(Saved data entries)
━━━

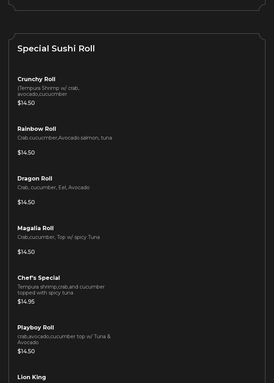Click the Dragon Roll eel avocado description
This screenshot has width=274, height=383.
click(53, 188)
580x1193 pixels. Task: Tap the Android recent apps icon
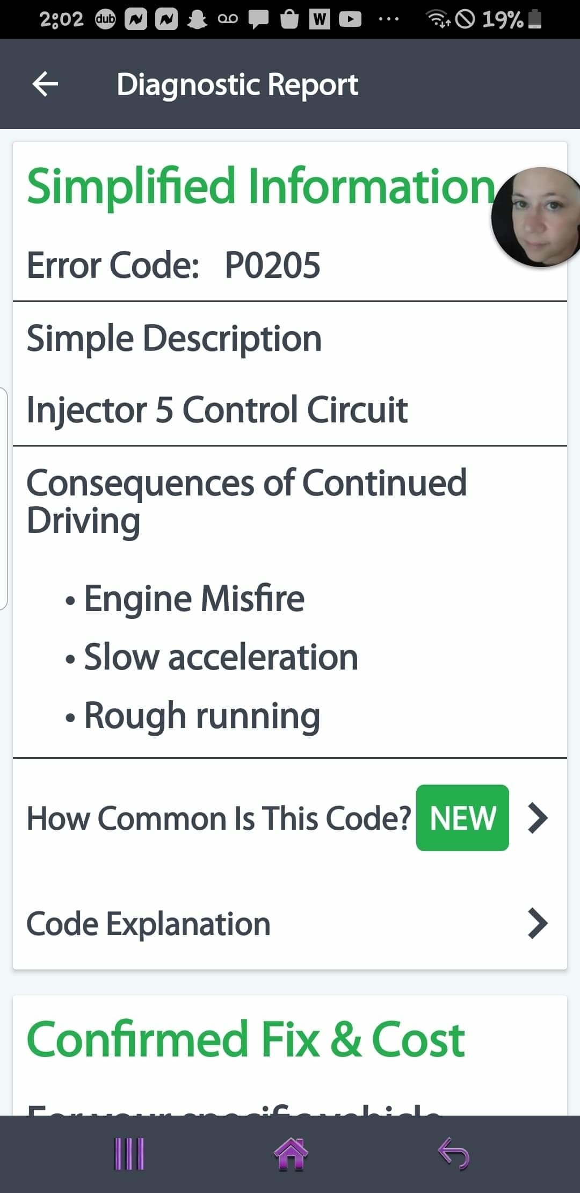pos(129,1154)
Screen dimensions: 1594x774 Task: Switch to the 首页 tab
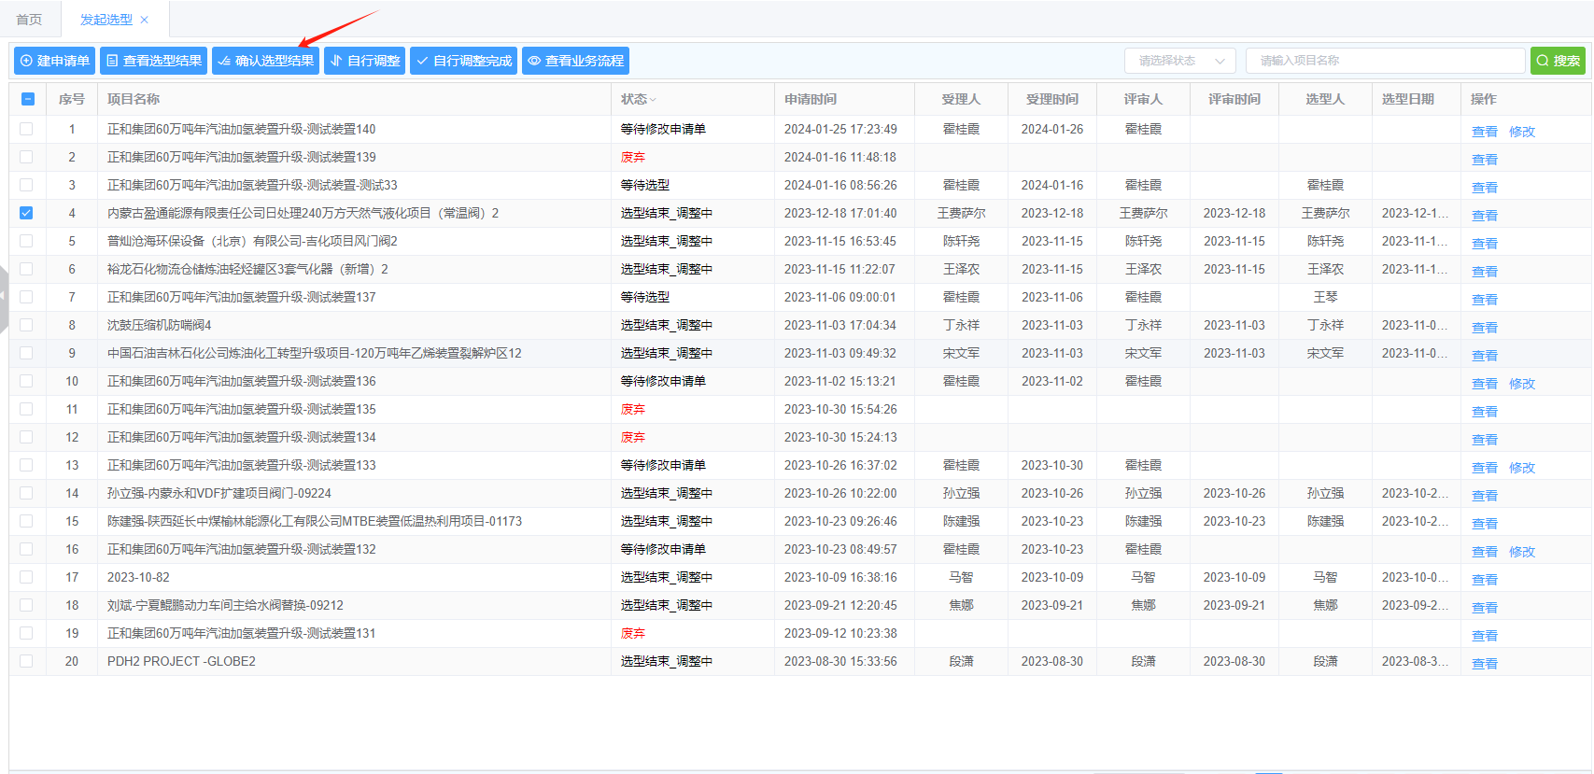(29, 20)
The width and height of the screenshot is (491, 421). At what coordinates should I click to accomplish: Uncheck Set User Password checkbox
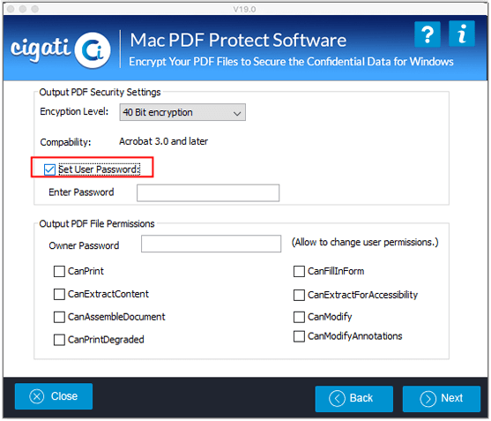[x=49, y=170]
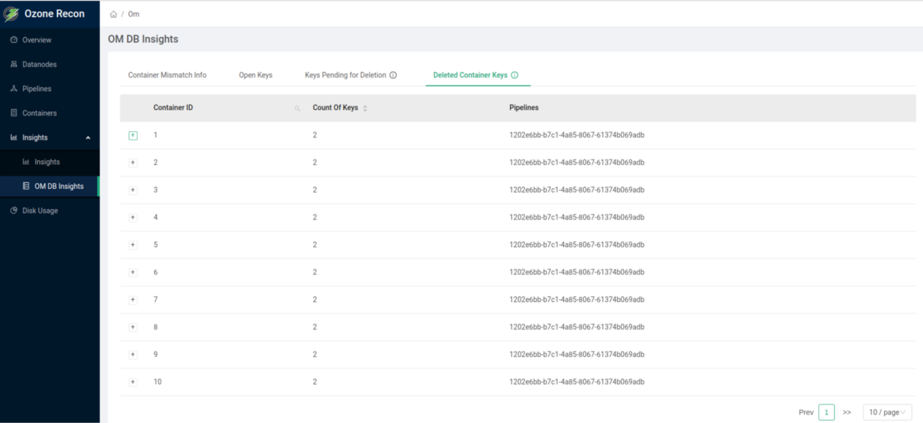Open Containers from the sidebar menu
This screenshot has height=423, width=923.
coord(39,113)
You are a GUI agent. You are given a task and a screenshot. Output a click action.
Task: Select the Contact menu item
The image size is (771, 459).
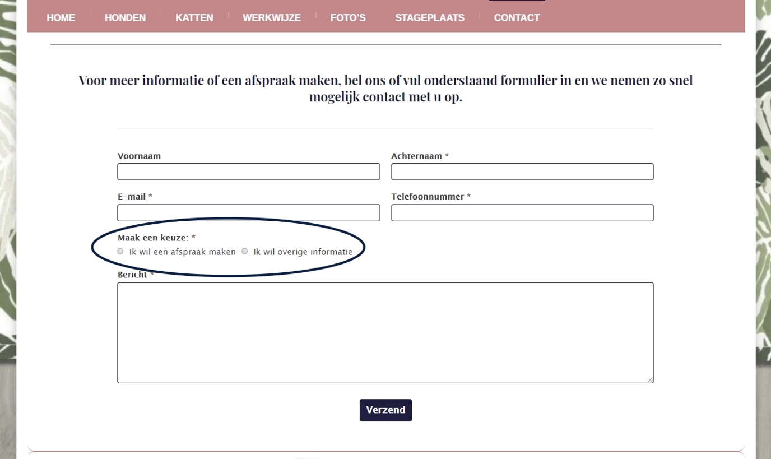[517, 18]
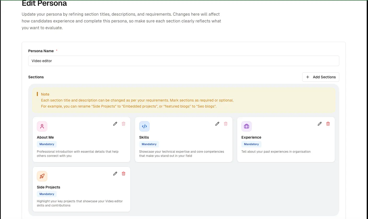Screen dimensions: 368x219
Task: Edit the Experience section with pencil icon
Action: point(319,124)
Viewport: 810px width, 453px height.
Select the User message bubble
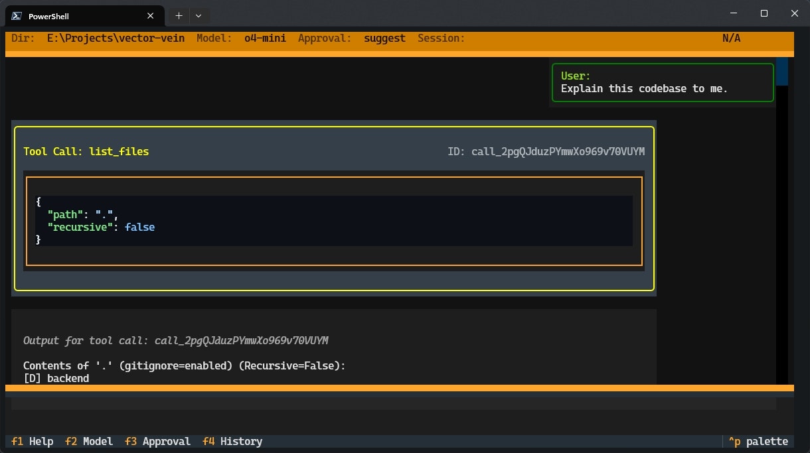663,82
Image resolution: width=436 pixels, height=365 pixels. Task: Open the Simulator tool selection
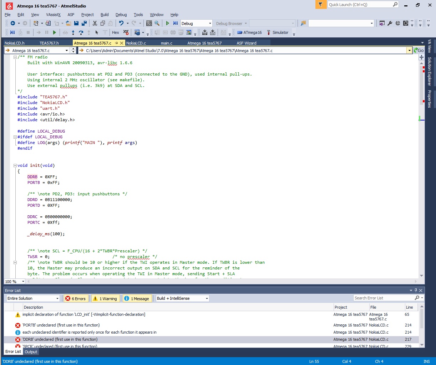278,32
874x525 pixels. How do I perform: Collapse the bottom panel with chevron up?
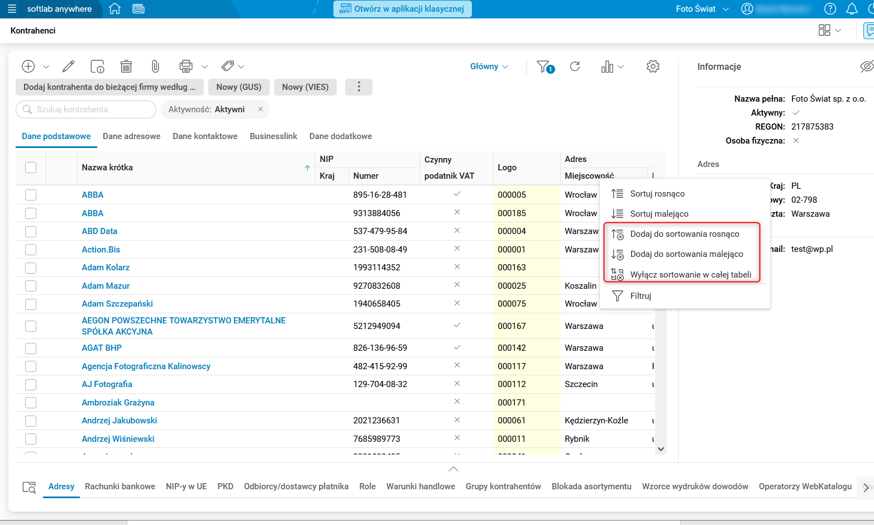[453, 469]
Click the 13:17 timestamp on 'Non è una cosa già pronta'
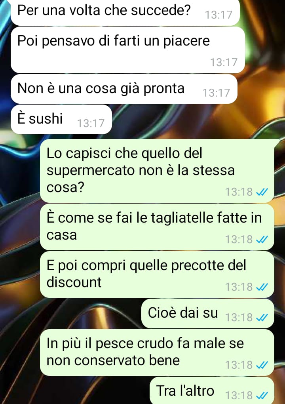Viewport: 285px width, 404px height. [x=216, y=93]
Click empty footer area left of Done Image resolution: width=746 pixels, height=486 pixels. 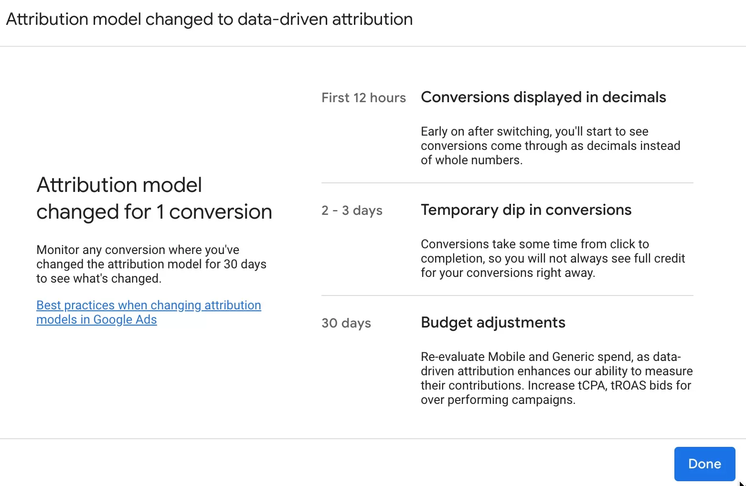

━━━

> [Exercise]: The line that contains "Click the 13:17" begins the range and the last line of the entries ends it; print that range exactly, without pictures.

> [Written reply]:
Click the 13:17 timestamp on 'Non è una cosa già pronta'
Viewport: 285px width, 404px height. [x=216, y=93]
Click empty footer area left of Done Image resolution: width=746 pixels, height=486 pixels. 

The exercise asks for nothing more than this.